• _Exercise instructions_
Extract the data from its first line up to and including the line that contains "Click the Responsible". Reproduce each of those lines without any change.

• _Data supplied_

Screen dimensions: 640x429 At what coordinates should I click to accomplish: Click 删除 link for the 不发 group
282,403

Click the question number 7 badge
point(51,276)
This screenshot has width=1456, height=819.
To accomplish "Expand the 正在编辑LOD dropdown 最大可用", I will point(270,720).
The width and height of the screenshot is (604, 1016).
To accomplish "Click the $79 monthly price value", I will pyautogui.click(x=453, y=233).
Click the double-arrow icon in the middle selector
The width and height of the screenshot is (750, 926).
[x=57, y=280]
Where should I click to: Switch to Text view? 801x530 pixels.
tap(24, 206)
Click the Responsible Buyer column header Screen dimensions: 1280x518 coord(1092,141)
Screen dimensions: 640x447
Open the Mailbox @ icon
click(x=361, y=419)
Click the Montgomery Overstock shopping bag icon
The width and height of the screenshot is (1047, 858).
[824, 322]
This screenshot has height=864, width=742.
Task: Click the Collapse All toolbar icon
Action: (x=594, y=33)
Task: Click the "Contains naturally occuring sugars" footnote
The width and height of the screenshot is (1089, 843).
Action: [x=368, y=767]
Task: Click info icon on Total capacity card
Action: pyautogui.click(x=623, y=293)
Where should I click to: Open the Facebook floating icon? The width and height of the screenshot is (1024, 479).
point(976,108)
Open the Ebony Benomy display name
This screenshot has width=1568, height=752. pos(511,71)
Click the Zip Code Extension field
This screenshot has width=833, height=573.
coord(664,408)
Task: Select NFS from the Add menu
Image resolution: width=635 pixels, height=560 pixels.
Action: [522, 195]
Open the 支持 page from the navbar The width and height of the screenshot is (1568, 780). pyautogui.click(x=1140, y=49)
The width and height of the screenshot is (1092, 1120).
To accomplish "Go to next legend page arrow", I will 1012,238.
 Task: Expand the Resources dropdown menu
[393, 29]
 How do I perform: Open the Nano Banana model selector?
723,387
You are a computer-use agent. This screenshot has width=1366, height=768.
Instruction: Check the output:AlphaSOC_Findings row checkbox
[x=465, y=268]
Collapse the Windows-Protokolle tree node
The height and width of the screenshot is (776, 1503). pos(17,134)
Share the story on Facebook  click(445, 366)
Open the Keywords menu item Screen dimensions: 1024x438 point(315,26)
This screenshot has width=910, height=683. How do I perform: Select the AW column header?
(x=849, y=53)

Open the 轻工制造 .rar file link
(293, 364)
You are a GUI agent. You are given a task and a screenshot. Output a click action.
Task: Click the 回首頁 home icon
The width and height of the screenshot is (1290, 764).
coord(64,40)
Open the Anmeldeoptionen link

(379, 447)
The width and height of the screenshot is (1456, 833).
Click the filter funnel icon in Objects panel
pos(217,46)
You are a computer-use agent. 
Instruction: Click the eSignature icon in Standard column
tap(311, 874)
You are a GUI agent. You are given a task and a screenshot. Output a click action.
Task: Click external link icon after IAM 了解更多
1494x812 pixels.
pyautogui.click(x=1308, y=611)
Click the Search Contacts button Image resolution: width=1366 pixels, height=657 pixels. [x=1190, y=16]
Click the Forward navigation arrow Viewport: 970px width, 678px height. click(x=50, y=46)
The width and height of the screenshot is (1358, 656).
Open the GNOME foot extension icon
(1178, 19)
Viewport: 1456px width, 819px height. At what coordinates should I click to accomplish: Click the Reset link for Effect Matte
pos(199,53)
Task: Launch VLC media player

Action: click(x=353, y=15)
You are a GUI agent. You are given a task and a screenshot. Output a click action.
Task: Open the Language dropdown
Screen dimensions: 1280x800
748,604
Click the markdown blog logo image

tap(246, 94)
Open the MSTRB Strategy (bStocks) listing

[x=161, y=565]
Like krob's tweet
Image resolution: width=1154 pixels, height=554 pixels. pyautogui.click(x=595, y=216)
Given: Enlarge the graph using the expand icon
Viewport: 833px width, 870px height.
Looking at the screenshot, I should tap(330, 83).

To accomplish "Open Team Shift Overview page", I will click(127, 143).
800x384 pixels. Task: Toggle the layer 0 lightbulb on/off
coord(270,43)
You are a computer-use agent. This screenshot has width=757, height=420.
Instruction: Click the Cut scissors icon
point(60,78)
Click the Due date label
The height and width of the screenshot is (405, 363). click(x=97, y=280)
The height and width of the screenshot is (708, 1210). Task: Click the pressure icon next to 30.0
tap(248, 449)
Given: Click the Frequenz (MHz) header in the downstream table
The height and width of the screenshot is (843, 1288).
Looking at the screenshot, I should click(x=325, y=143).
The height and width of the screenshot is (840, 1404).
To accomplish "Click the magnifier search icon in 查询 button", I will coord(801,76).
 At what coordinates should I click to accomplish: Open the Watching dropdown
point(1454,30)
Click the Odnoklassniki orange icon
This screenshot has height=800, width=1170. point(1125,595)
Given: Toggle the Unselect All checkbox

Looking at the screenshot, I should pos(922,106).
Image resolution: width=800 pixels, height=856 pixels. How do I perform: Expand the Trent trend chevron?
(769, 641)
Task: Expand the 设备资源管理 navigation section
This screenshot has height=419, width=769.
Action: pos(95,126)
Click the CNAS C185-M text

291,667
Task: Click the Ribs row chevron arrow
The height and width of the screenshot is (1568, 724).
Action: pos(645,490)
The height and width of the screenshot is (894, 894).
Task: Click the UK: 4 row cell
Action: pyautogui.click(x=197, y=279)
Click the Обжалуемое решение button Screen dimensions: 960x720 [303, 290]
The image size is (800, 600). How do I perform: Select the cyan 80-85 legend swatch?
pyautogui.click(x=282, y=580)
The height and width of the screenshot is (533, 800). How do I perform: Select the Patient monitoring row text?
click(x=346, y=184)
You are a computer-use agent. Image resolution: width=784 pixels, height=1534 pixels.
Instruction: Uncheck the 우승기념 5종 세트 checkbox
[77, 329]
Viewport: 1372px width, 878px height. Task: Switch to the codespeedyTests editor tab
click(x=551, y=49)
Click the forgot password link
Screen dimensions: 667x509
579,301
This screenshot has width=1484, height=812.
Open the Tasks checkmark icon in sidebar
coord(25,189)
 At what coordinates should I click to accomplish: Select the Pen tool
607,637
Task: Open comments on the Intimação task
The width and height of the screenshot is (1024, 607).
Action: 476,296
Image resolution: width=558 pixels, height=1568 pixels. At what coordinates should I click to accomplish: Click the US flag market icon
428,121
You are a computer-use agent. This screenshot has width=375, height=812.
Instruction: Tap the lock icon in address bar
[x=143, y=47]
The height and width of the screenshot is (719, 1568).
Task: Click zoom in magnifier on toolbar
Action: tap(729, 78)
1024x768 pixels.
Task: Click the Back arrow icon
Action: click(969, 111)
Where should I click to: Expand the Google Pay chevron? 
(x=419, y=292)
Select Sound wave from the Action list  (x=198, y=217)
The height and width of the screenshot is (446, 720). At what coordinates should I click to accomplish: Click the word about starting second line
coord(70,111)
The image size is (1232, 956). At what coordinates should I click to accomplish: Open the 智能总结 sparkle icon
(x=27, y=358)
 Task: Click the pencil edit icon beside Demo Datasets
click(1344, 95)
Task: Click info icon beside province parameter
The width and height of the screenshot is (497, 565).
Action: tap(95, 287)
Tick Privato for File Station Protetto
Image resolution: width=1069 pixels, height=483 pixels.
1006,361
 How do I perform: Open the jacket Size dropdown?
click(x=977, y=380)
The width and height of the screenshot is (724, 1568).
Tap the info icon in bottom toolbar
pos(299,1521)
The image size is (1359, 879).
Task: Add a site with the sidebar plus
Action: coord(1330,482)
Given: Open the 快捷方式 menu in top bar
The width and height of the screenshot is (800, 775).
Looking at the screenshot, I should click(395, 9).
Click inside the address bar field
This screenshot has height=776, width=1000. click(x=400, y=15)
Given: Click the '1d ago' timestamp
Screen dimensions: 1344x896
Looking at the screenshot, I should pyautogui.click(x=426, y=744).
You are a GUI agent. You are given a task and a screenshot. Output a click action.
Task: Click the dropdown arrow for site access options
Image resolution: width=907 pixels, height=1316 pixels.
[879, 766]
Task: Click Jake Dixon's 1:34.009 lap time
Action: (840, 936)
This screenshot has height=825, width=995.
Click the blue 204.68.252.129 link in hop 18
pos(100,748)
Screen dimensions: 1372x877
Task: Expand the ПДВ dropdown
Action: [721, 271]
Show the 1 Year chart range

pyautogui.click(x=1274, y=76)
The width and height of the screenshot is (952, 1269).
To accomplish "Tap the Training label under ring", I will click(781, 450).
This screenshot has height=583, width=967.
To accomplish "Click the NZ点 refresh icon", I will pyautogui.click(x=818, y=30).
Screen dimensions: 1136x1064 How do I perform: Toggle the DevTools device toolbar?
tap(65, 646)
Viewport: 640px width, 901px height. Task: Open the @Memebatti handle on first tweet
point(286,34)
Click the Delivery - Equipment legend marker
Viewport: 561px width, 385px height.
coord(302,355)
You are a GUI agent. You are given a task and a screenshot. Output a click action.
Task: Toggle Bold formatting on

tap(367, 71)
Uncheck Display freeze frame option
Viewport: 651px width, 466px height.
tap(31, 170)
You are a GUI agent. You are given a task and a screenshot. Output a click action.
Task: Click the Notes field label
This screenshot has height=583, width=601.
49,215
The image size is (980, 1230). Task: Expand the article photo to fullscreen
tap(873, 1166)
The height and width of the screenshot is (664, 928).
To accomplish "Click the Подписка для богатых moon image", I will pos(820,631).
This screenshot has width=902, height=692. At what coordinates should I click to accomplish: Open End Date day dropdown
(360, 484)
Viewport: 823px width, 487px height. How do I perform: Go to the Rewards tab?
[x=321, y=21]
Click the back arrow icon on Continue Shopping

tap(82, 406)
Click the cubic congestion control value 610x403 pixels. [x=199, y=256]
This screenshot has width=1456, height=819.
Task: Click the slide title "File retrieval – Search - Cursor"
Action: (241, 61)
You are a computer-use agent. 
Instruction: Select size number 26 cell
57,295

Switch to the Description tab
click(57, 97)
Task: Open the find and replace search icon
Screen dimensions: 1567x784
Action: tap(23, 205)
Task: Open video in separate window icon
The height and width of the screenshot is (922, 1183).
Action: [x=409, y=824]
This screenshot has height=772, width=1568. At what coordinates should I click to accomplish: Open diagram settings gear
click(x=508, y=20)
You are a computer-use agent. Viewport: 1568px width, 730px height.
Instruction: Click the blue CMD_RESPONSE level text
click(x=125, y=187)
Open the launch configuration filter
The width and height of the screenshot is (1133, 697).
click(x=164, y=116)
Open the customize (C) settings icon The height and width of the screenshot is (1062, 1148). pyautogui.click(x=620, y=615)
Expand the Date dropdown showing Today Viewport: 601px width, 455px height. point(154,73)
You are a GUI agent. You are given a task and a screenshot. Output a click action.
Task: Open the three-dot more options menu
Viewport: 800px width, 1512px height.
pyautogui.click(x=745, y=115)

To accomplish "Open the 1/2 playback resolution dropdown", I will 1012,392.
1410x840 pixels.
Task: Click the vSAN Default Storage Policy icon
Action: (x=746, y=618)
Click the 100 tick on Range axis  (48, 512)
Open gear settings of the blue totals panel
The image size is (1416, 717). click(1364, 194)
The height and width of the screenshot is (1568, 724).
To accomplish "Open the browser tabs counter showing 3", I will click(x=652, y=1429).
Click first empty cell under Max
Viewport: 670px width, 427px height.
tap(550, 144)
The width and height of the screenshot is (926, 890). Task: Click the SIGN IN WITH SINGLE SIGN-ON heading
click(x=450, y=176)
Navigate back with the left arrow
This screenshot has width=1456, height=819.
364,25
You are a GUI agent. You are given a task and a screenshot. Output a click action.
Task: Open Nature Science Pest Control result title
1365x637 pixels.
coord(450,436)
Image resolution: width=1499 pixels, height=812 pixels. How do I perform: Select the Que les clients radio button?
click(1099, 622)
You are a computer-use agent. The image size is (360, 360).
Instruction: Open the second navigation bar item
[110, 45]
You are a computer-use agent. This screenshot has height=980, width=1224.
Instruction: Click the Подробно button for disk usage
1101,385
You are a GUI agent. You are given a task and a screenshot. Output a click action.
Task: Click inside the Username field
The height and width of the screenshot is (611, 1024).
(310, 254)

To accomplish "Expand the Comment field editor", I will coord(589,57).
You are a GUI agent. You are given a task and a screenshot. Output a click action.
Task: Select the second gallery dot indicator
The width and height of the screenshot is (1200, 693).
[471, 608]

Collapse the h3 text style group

• _Solution_
Screen dimensions: 640x429 At what coordinates should I click to accomplish: Click 删除 link for the 不发 group
282,403

Click the question number 7 badge
point(51,276)
This screenshot has width=1456, height=819.
To accomplish "Expand the 正在编辑LOD dropdown 最大可用", I will point(270,720).
The width and height of the screenshot is (604, 1016).
To accomplish "Click the $79 monthly price value", I will pyautogui.click(x=453, y=233).
Click the double-arrow icon in the middle selector
The width and height of the screenshot is (750, 926).
[x=57, y=280]
Where should I click to: Switch to Text view? 801x530 pixels.
tap(24, 206)
Click the Responsible Buyer column header Screen dimensions: 1280x518 coord(1092,141)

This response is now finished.